*Excerpted passage:*
════════

Original post by tsveta
my bf and i have had a long distance relationship for 2 yrs - he is at uni 3.5 hrs away from me. sometimes it is tough, but we speak everyday by text and at least 3 times a week by skype or on the phone. i think it can work if you really want it to, which you obvs do


My experience is similar to this i also lived in Czech Rep. and Poland whilst on Erasmus for perhaps the first 8 out of 10 months we were together. Still, a year and a bit later and it's going strong :smile:
My boyfriend and I are coming up to our 1 year - I've been in York since October while he stayed in Liverpool. We see each other once every 2-3 weeks (although because we both have exams it's been longer this term - we're halfway through a six week gap). I don't have much more to add on top of what others have said - we talk on the phone and skype almost every day and it makes it easier.

════════

*Material provided:*
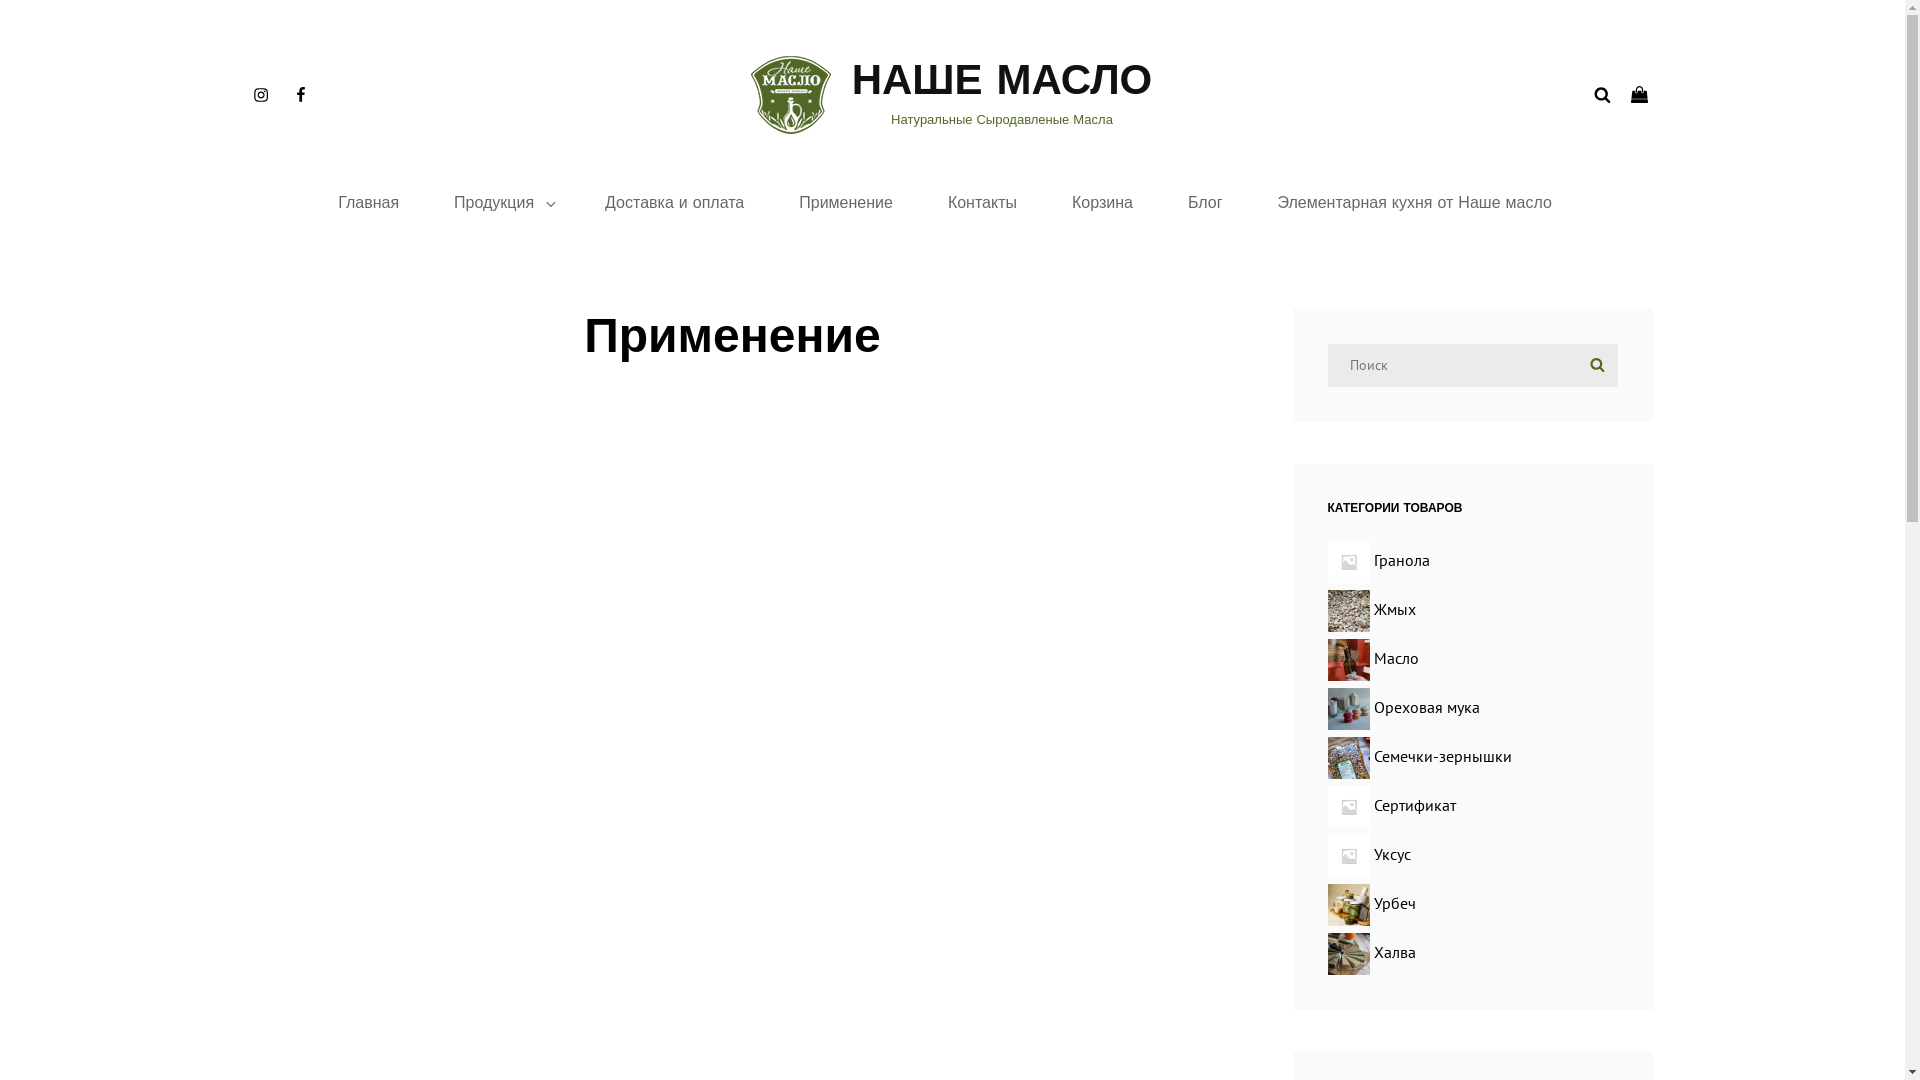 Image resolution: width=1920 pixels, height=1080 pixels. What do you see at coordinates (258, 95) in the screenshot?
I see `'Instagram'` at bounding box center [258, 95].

════════

*Your task:*
In the forum posts about long-distance relationships, reproduce everything from "Original post by" down to "makes it easier.".

*Answer below:*
Original post by tsveta
my bf and i have had a long distance relationship for 2 yrs - he is at uni 3.5 hrs away from me. sometimes it is tough, but we speak everyday by text and at least 3 times a week by skype or on the phone. i think it can work if you really want it to, which you obvs do


My experience is similar to this i also lived in Czech Rep. and Poland whilst on Erasmus for perhaps the first 8 out of 10 months we were together. Still, a year and a bit later and it's going strong :smile:
My boyfriend and I are coming up to our 1 year - I've been in York since October while he stayed in Liverpool. We see each other once every 2-3 weeks (although because we both have exams it's been longer this term - we're halfway through a six week gap). I don't have much more to add on top of what others have said - we talk on the phone and skype almost every day and it makes it easier.